- _Supplied material_:
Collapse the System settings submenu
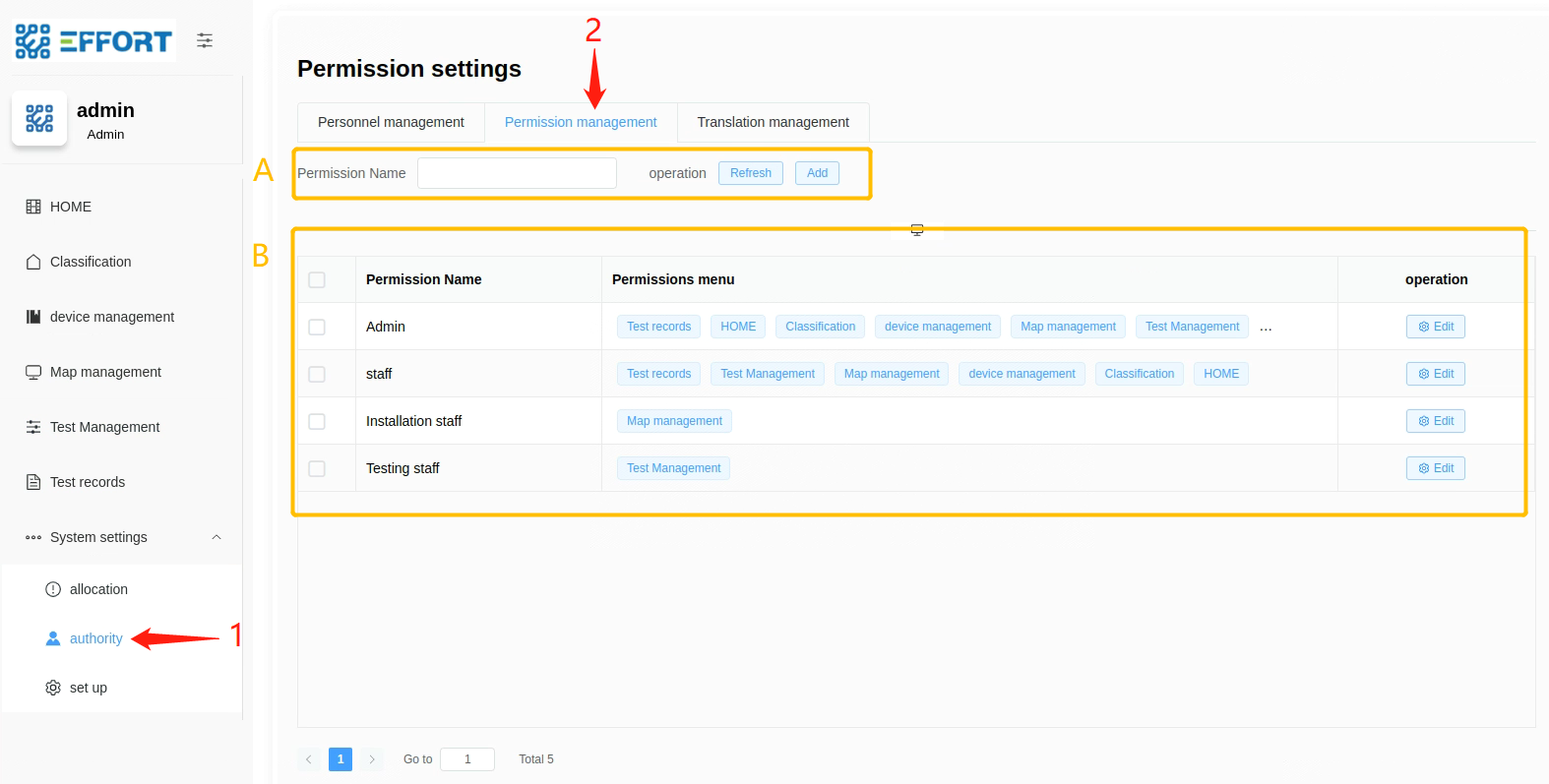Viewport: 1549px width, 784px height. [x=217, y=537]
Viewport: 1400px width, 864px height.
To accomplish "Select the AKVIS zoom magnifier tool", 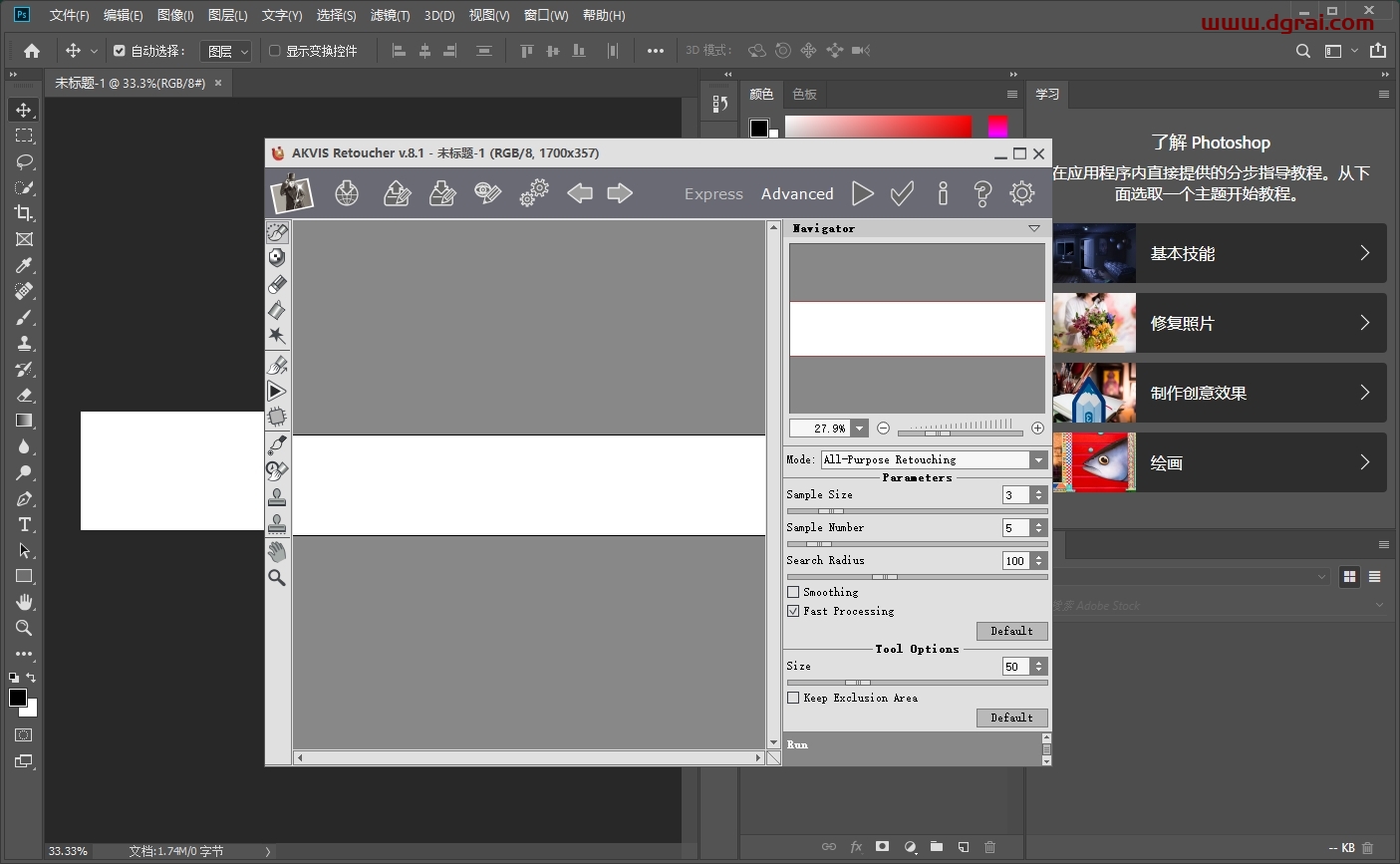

* * *

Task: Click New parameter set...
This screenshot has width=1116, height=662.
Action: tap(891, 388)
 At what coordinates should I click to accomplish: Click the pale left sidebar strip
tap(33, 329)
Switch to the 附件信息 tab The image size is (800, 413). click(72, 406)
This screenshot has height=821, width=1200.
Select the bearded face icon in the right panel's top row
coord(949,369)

---

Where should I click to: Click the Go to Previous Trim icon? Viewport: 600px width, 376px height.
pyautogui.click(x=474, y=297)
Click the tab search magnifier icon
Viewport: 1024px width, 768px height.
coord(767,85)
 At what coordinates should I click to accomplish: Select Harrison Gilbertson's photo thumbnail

- _Problem to solve_: In the listing above, find the line containing "Viewport: 1400px width, 864px height." and the line containing "the AKVIS zoom", then return both of them and every line between, exactly, without pictures.

- _Result of this task_:
Viewport: 1400px width, 864px height.
To accomplish "Select the AKVIS zoom magnifier tool", 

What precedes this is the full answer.